[Saved entries]
------------------------------

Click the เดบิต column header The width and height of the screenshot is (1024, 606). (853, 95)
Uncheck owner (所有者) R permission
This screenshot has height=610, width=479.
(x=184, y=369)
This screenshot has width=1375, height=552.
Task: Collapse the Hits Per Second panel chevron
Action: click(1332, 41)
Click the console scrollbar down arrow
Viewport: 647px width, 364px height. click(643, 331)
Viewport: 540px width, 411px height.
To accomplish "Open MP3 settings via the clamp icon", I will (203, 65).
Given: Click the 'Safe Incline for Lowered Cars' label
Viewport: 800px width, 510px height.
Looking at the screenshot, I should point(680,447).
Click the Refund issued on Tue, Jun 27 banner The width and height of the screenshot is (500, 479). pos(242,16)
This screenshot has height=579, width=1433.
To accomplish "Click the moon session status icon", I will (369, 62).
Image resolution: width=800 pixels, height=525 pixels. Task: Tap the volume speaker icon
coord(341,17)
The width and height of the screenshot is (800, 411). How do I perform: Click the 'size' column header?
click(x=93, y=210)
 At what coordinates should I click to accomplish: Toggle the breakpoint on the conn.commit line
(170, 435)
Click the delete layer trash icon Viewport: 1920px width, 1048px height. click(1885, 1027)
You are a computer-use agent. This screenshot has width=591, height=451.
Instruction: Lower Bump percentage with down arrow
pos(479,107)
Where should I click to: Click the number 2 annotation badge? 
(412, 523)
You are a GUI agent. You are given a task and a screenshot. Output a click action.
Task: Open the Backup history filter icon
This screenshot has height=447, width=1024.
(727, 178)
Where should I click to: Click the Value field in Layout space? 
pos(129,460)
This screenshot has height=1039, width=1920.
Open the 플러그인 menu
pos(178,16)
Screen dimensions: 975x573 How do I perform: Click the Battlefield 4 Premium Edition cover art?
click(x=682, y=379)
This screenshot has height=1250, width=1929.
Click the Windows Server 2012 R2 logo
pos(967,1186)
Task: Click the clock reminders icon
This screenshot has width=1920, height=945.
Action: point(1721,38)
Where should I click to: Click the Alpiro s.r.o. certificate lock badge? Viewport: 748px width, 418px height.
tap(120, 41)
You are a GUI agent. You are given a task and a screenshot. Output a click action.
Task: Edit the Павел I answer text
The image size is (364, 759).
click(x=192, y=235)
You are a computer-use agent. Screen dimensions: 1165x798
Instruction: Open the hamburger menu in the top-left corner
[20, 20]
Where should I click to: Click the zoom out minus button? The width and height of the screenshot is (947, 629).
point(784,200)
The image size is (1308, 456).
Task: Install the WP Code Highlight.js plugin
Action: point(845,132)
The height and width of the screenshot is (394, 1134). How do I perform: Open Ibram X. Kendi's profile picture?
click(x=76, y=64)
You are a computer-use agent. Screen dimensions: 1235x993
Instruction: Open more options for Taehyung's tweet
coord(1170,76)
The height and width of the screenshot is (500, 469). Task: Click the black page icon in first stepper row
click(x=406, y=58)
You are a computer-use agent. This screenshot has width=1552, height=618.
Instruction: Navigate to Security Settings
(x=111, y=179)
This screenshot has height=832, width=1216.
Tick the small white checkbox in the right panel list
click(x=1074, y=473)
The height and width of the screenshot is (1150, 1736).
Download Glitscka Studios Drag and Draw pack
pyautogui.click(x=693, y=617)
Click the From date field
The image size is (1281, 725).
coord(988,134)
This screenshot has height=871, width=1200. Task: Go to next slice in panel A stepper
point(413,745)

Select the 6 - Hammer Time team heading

------------------------------

The full data, repeated exactly, is the only acceptable output.

Click the เดบิต column header The width and height of the screenshot is (1024, 606). (853, 95)
Uncheck owner (所有者) R permission
This screenshot has height=610, width=479.
(x=184, y=369)
This screenshot has width=1375, height=552.
Task: Collapse the Hits Per Second panel chevron
Action: click(1332, 41)
Click the console scrollbar down arrow
Viewport: 647px width, 364px height. click(643, 331)
Viewport: 540px width, 411px height.
To accomplish "Open MP3 settings via the clamp icon", I will (203, 65).
Given: Click the 'Safe Incline for Lowered Cars' label
Viewport: 800px width, 510px height.
Looking at the screenshot, I should point(680,447).
Click the Refund issued on Tue, Jun 27 banner The width and height of the screenshot is (500, 479). pos(242,16)
This screenshot has height=579, width=1433.
To accomplish "Click the moon session status icon", I will (369, 62).
Image resolution: width=800 pixels, height=525 pixels. Task: Tap the volume speaker icon
coord(341,17)
The width and height of the screenshot is (800, 411). How do I perform: Click the 'size' column header?
click(x=93, y=210)
 At what coordinates should I click to accomplish: Toggle the breakpoint on the conn.commit line
(170, 435)
Click the delete layer trash icon Viewport: 1920px width, 1048px height. click(1885, 1027)
You are a computer-use agent. This screenshot has width=591, height=451.
Instruction: Lower Bump percentage with down arrow
pos(479,107)
Where should I click to: Click the number 2 annotation badge? 
(412, 523)
You are a GUI agent. You are given a task and a screenshot. Output a click action.
Task: Open the Backup history filter icon
This screenshot has height=447, width=1024.
(727, 178)
Where should I click to: Click the Value field in Layout space? 
pos(129,460)
This screenshot has height=1039, width=1920.
Open the 플러그인 menu
pos(178,16)
Screen dimensions: 975x573 How do I perform: Click the Battlefield 4 Premium Edition cover art?
click(x=682, y=379)
This screenshot has height=1250, width=1929.
Click the Windows Server 2012 R2 logo
pos(967,1186)
Task: Click the clock reminders icon
This screenshot has width=1920, height=945.
Action: point(1721,38)
Where should I click to: Click the Alpiro s.r.o. certificate lock badge? Viewport: 748px width, 418px height.
tap(120, 41)
You are a GUI agent. You are given a task and a screenshot. Output a click action.
Task: Edit the Павел I answer text
The image size is (364, 759).
click(x=192, y=235)
You are a computer-use agent. Screen dimensions: 1165x798
Instruction: Open the hamburger menu in the top-left corner
[20, 20]
Where should I click to: Click the zoom out minus button? The width and height of the screenshot is (947, 629).
point(784,200)
The image size is (1308, 456).
Task: Install the WP Code Highlight.js plugin
Action: point(845,132)
The height and width of the screenshot is (394, 1134). How do I perform: Open Ibram X. Kendi's profile picture?
click(x=76, y=64)
You are a computer-use agent. Screen dimensions: 1235x993
Instruction: Open more options for Taehyung's tweet
coord(1170,76)
The height and width of the screenshot is (500, 469). Task: Click the black page icon in first stepper row
click(x=406, y=58)
You are a computer-use agent. This screenshot has width=1552, height=618.
Instruction: Navigate to Security Settings
(x=111, y=179)
This screenshot has height=832, width=1216.
Tick the small white checkbox in the right panel list
click(x=1074, y=473)
The height and width of the screenshot is (1150, 1736).
Download Glitscka Studios Drag and Draw pack
pyautogui.click(x=693, y=617)
Click the From date field
The image size is (1281, 725).
coord(988,134)
This screenshot has height=871, width=1200. Task: Go to next slice in panel A stepper
point(413,745)

Select the 6 - Hammer Time team heading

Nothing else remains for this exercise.